- _INFORMATION SUPPLIED_

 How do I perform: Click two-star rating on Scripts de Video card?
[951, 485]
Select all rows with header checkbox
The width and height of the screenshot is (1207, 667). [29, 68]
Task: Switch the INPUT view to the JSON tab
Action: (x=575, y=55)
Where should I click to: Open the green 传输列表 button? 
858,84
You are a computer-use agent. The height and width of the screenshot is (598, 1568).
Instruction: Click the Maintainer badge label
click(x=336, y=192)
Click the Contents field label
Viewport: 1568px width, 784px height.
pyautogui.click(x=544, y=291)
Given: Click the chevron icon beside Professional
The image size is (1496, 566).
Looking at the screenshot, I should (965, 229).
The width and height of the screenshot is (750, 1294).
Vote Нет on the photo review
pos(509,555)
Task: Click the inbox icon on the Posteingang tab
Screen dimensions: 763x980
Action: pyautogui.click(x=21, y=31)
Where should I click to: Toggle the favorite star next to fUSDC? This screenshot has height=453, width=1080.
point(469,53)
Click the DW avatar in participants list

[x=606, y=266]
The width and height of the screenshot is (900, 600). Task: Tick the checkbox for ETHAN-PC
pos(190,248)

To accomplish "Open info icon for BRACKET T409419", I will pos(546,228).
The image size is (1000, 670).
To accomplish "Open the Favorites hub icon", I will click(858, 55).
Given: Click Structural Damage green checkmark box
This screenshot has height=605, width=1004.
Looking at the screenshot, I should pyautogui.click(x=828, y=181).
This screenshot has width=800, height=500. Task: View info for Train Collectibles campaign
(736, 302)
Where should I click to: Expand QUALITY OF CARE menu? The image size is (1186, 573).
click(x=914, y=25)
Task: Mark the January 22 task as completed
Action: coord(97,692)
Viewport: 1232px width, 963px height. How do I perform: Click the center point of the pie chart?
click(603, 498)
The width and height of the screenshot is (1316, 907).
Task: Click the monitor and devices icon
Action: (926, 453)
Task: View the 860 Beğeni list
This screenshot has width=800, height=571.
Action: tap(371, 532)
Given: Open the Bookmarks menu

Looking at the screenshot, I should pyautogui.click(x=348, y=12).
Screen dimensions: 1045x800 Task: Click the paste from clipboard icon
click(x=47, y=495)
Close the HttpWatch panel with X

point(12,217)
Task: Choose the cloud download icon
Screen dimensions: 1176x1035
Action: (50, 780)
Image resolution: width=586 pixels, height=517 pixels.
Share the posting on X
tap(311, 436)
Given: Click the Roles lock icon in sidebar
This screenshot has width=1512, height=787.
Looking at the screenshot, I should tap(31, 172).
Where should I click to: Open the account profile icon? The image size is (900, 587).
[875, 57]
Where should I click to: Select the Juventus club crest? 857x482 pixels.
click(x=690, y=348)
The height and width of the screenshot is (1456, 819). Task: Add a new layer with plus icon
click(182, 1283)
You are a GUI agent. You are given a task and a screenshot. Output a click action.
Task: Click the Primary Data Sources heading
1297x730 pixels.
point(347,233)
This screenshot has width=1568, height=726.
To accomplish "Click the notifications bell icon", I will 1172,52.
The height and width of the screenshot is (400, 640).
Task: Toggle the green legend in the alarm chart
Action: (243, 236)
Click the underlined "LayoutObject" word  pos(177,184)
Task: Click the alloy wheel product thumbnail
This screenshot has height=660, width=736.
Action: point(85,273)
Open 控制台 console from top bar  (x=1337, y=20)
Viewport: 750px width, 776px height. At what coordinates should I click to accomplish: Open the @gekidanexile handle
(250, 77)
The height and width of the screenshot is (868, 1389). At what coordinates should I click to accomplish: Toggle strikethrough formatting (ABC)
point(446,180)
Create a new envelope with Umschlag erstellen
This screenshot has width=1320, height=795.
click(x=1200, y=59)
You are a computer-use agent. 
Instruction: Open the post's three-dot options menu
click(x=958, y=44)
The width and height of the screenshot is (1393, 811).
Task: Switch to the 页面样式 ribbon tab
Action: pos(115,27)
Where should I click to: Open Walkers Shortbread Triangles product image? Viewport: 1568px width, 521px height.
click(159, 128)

- _WORK ITEM_
Transcribe all the material, keeping each word as it is.

- _EXPECTED ANSWER_
 How do I perform: Click two-star rating on Scripts de Video card?
[951, 485]
Select all rows with header checkbox
The width and height of the screenshot is (1207, 667). [29, 68]
Task: Switch the INPUT view to the JSON tab
Action: (x=575, y=55)
Where should I click to: Open the green 传输列表 button? 
858,84
You are a computer-use agent. The height and width of the screenshot is (598, 1568).
Instruction: Click the Maintainer badge label
click(x=336, y=192)
Click the Contents field label
Viewport: 1568px width, 784px height.
pyautogui.click(x=544, y=291)
Given: Click the chevron icon beside Professional
The image size is (1496, 566).
Looking at the screenshot, I should (965, 229).
The width and height of the screenshot is (750, 1294).
Vote Нет on the photo review
pos(509,555)
Task: Click the inbox icon on the Posteingang tab
Screen dimensions: 763x980
Action: pyautogui.click(x=21, y=31)
Where should I click to: Toggle the favorite star next to fUSDC? This screenshot has height=453, width=1080.
point(469,53)
Click the DW avatar in participants list

[x=606, y=266]
The width and height of the screenshot is (900, 600). Task: Tick the checkbox for ETHAN-PC
pos(190,248)

To accomplish "Open info icon for BRACKET T409419", I will pos(546,228).
The image size is (1000, 670).
To accomplish "Open the Favorites hub icon", I will click(858, 55).
Given: Click Structural Damage green checkmark box
This screenshot has height=605, width=1004.
Looking at the screenshot, I should pyautogui.click(x=828, y=181).
This screenshot has width=800, height=500. Task: View info for Train Collectibles campaign
(736, 302)
Where should I click to: Expand QUALITY OF CARE menu? The image size is (1186, 573).
click(x=914, y=25)
Task: Mark the January 22 task as completed
Action: coord(97,692)
Viewport: 1232px width, 963px height. How do I perform: Click the center point of the pie chart?
click(603, 498)
The width and height of the screenshot is (1316, 907).
Task: Click the monitor and devices icon
Action: (926, 453)
Task: View the 860 Beğeni list
This screenshot has width=800, height=571.
Action: tap(371, 532)
Given: Open the Bookmarks menu

Looking at the screenshot, I should pyautogui.click(x=348, y=12).
Screen dimensions: 1045x800 Task: Click the paste from clipboard icon
click(x=47, y=495)
Close the HttpWatch panel with X

point(12,217)
Task: Choose the cloud download icon
Screen dimensions: 1176x1035
Action: (50, 780)
Image resolution: width=586 pixels, height=517 pixels.
Share the posting on X
tap(311, 436)
Given: Click the Roles lock icon in sidebar
This screenshot has width=1512, height=787.
Looking at the screenshot, I should tap(31, 172).
Where should I click to: Open the account profile icon? The image size is (900, 587).
[875, 57]
Where should I click to: Select the Juventus club crest? 857x482 pixels.
click(x=690, y=348)
The height and width of the screenshot is (1456, 819). Task: Add a new layer with plus icon
click(182, 1283)
You are a GUI agent. You are given a task and a screenshot. Output a click action.
Task: Click the Primary Data Sources heading
1297x730 pixels.
point(347,233)
This screenshot has width=1568, height=726.
To accomplish "Click the notifications bell icon", I will 1172,52.
The height and width of the screenshot is (400, 640).
Task: Toggle the green legend in the alarm chart
Action: (243, 236)
Click the underlined "LayoutObject" word  pos(177,184)
Task: Click the alloy wheel product thumbnail
This screenshot has height=660, width=736.
Action: point(85,273)
Open 控制台 console from top bar  (x=1337, y=20)
Viewport: 750px width, 776px height. At what coordinates should I click to accomplish: Open the @gekidanexile handle
(250, 77)
The height and width of the screenshot is (868, 1389). At what coordinates should I click to accomplish: Toggle strikethrough formatting (ABC)
point(446,180)
Create a new envelope with Umschlag erstellen
This screenshot has width=1320, height=795.
click(x=1200, y=59)
You are a computer-use agent. 
Instruction: Open the post's three-dot options menu
click(x=958, y=44)
The width and height of the screenshot is (1393, 811).
Task: Switch to the 页面样式 ribbon tab
Action: pos(115,27)
Where should I click to: Open Walkers Shortbread Triangles product image? Viewport: 1568px width, 521px height.
click(159, 128)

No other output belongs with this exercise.